My brother, Michael Nelki, who has died aged 78, was a family doctor who had a GP partnership in Somerset for more than 30 years, and worked for many refugee charities.

Michael was born in London, to Erna (nee Liesegang), a primary school teacher, and Wolf Nelki, a dental surgeon, who were political refugees from Nazi Germany in the 1930s. Wolf was also Jewish. Michael grew up in south London, without speaking German and without any religion.

In 1962, after attending Emanuel school in Wandsworth, and before starting at St George’s hospital medical school (now St George’s, University of London), he went on a three-week journey by ship to the US to attend a progressive secondary school run by a refugee friend of our parents in Baltimore.
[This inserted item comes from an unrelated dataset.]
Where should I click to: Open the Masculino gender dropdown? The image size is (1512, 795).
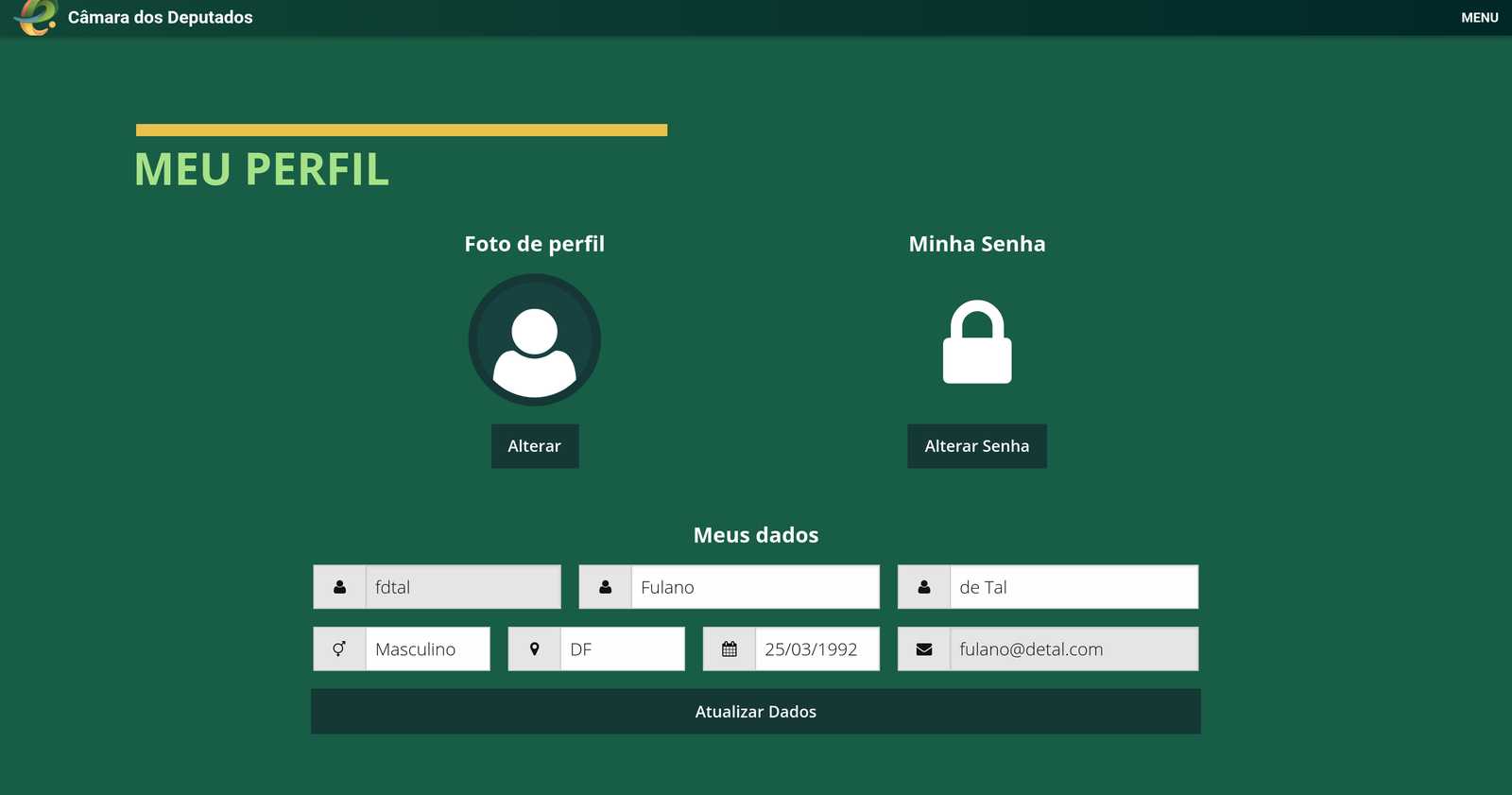[x=427, y=649]
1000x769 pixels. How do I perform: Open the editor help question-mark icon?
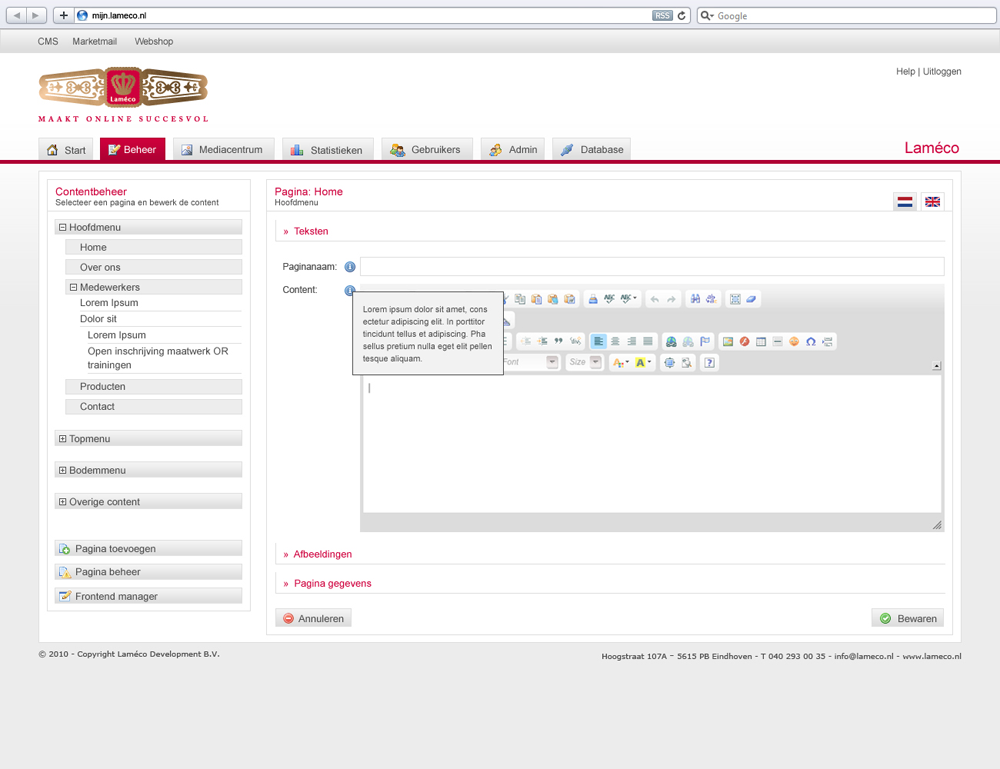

On a Greyhound bus to visit some relations in Mexico, he met his future wife, Jo Eisenhandler. Their relationship flourished across the Atlantic and, after Michael had qualified as a doctor, Jo, a nurse, moved to London. After marrying in 1970 in Lasswade, Scotland, they then drove in their self-adapted Land Rover across Europe and Africa to Tanzania.

Michael and Jo were keen to work in Africa, but they did not want to go with a religious charity. Fenner Brockway, the MP and campaigner, had befriended our parents when they came to the UK as refugees, and Michael was named after him – his full name was Michael Fenner Hermann Nelki. In 1970, through his connection with the then Tanzanian president, Julius Nyerere, Brockway arranged for Michael and Jo to work in Dodoma government hospital on local salaries.

After two years they returned to the UK and Michael took up a GP partnership in Yatton, Somerset, where he stayed for 32 years, and he and Jo brought up their three children.

Michael loved his work as a doctor and, in return, was much loved by his patients and partners for his dry humour, warm manner and careful approach. Although he moved to Clifton, Bristol, in 2001, he continued to work as a GP in Yatton for a few more years.

Michael was a longtime volunteer for the Freedom from Torture charity, the Helen Bamber Foundation and Medical Justice, writing medicolegal reports for people seeking asylum, carrying on some of this work after he retired in 2006.

He was also a volunteer for Legs4Africa – he loved their blog headline “Retired GP turns to dismantling legs” – and on the Clifton Rocks Railway. He and Jo went back to Africa many times, always with a Land Rover and often to the Sahara (“dune bopping”).

Michael is survived by Jo, their children, Emma, Anita and Benjamin, their grandchildrenShayla, Isaac, Mannie and Blake, and by me.